**** Document extract
But beyond the gradually decreasing pull of our hometown, the last couple of times we visited Nova Scotia it felt far less comfortable than before, even less like home. It’s a bit hard to put your finger on, and I don’t want this to turn into a post slagging off an entire province full of people, but my last few visits have seemed, well, off.
Maybe it was just a run of bad luck last time: the old battleaxe who lectured me about letting my three-year old daughter dare set foot on the pristine crabgrass at the Public Gardens; the seemlingly endless parade of unfriendly and, frankly, bad customer service seemingly every place we went; the cow-like stares when we tried to get waiting staff to wrap their heads around the idea of my daughter’s peanut allergy; and so on. I can chalk all of that up to random chance and a small sample size; I’m not going to write off a place because of a couple of negative experiences that a) could have happened anywhere and b) happen an order of magnitude worse whenever I’ve gone to Toronto.
No, what’s really been leaving me feeling unsettled is the casual acquiesance of people to having their lives micro-managed. The old bitch complaining about my daughter walking on the grass actually highlights two such issues: 1. The once-lush lawns of a beautiful public garden have been left to go to seed because of the municipality’s ban on lawn chemicals and 2. The odd relish people seem to take in scolding others for transgressing silly rules. On point 1, I’m not particularly against the idea of reducing the amount of insecticides and herbicides in the environment, but surely there’s a safe balance. My father told me how his front lawn, which he had paid thousands of dollars to have reseeded a couple of years ago, has been completely destroyed by cinch bugs. He called the municipality, practically begging them to let him do something about it, and they told him it was tough luck. So he did what most people are doing: drove outside of muni limits, bought some insecticide, and applied it at night when none of the potential scolds and stool-pigeons would notice.
********
Tasks to perform:
**1)** In the post about visiting Nova Scotia, what destroyed the front lawn of the writer's father?
**2)** Retype the post about visiting Nova Scotia from "But beyond the" up to and including "seemed, well, off.".
**3)** Render this sentence from the post about visiting Nova Scotia in Spanish: "He called the municipality, practically begging them to let him do something about it, and they told him it was tough luck."
The records that come next are separate material and not part of the post about visiting Nova Scotia.
**** Supplied data
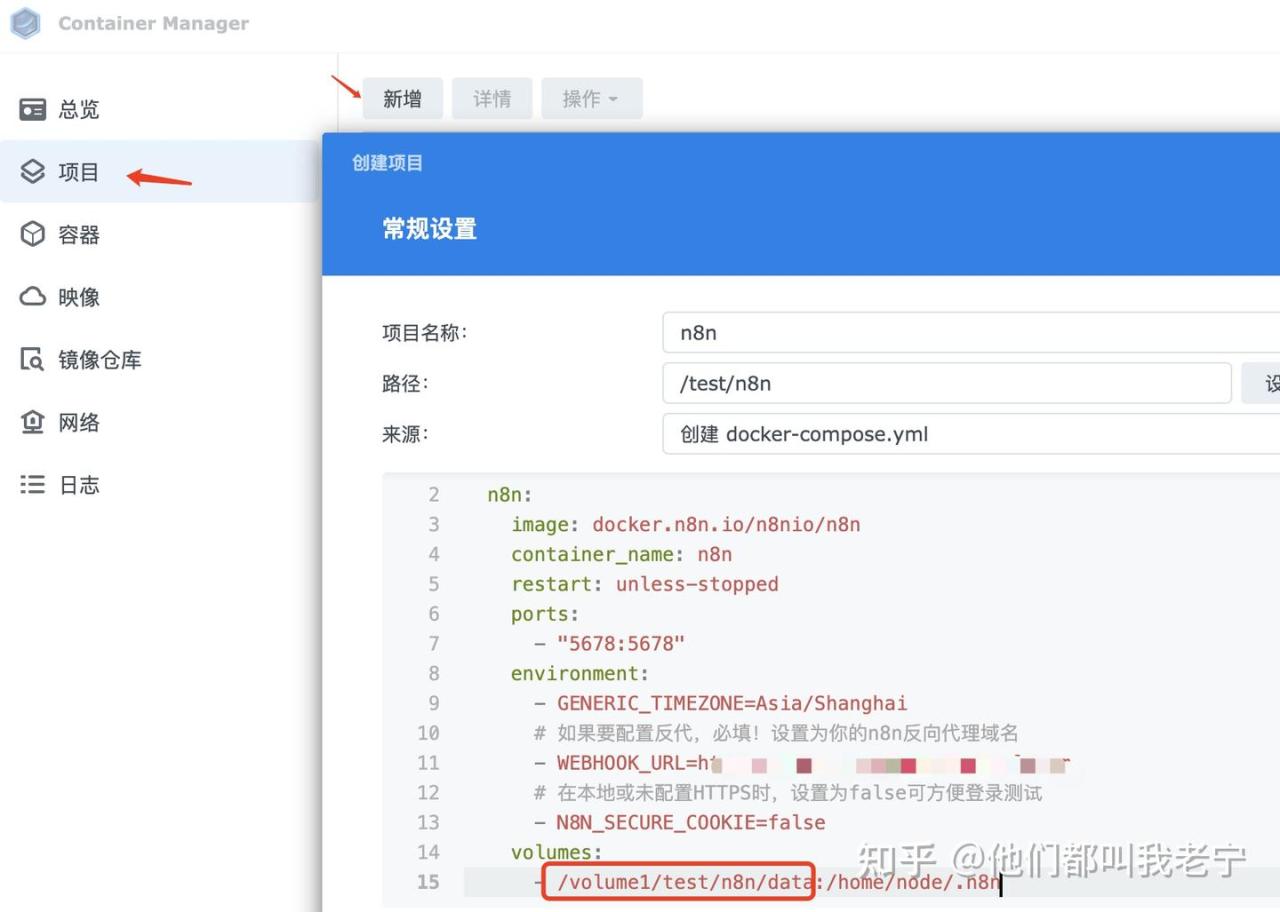Select the 项目 layers icon in sidebar
1280x912 pixels.
(33, 171)
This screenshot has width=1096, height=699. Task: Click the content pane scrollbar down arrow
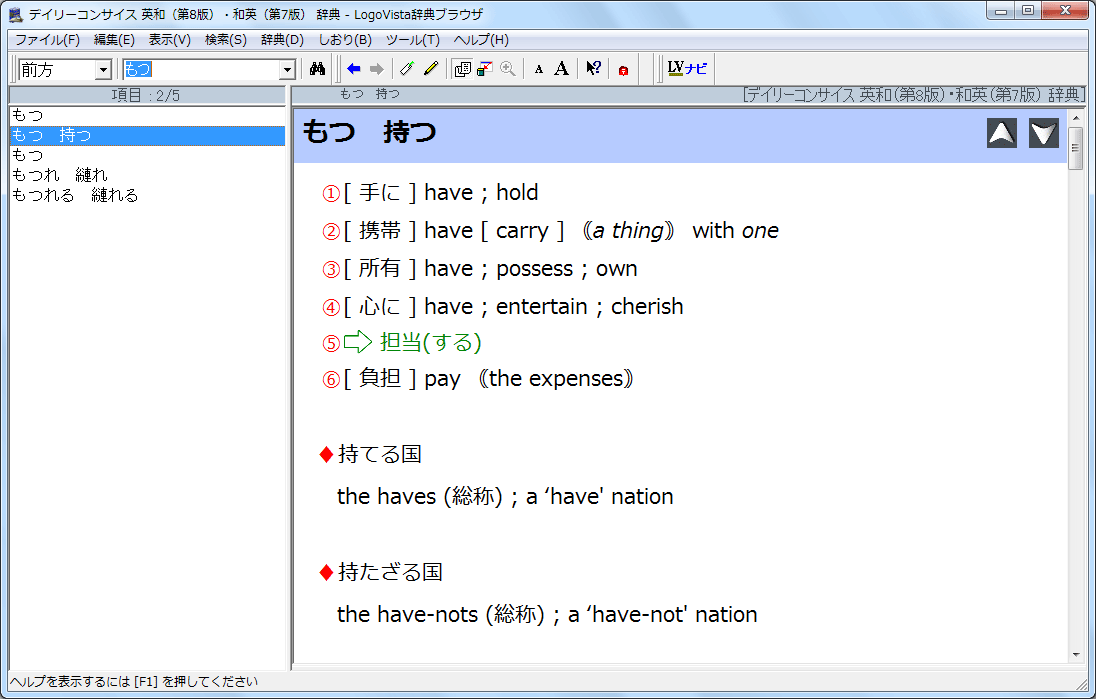1076,655
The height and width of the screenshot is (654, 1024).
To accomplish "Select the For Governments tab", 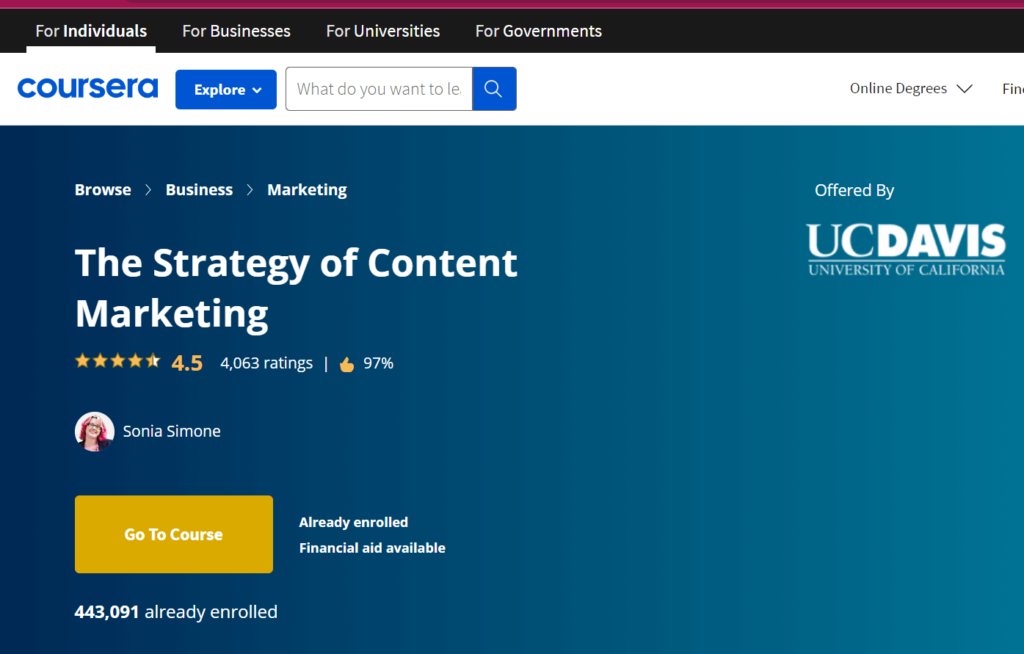I will tap(538, 31).
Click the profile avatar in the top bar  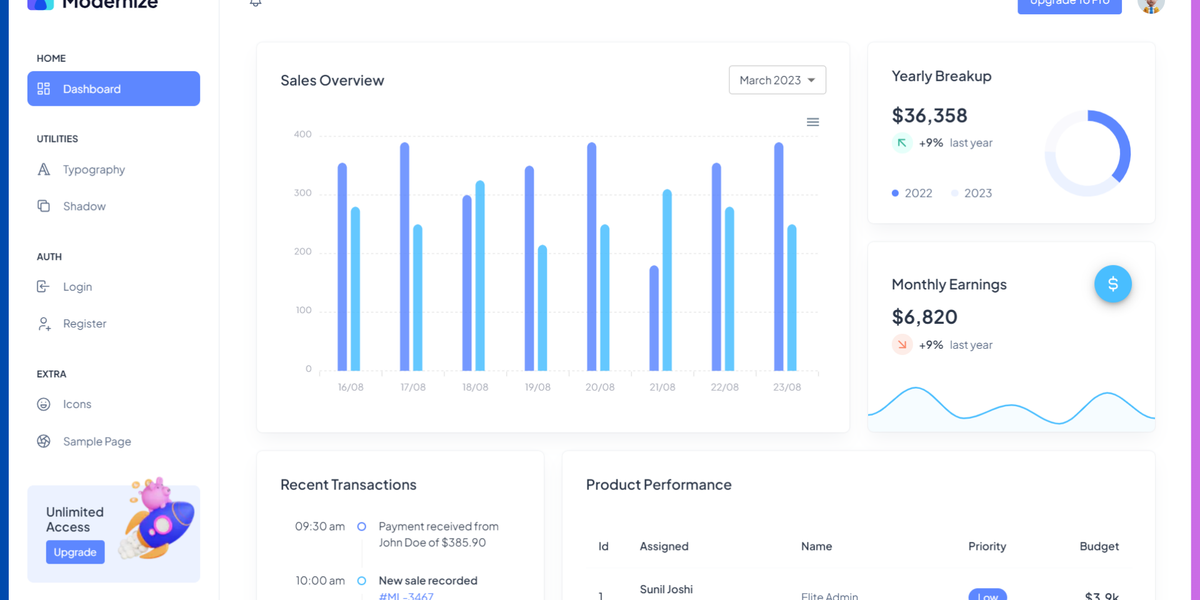point(1151,6)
********
Answer list:
**1)** Cinch bugs destroyed it.

**2)**
But beyond the gradually decreasing pull of our hometown, the last couple of times we visited Nova Scotia it felt far less comfortable than before, even less like home. It’s a bit hard to put your finger on, and I don’t want this to turn into a post slagging off an entire province full of people, but my last few visits have seemed, well, off.

**3)** Llamó al municipio, prácticamente rogándoles que le dejaran hacer algo al respecto, y le dijeron que era mala suerte.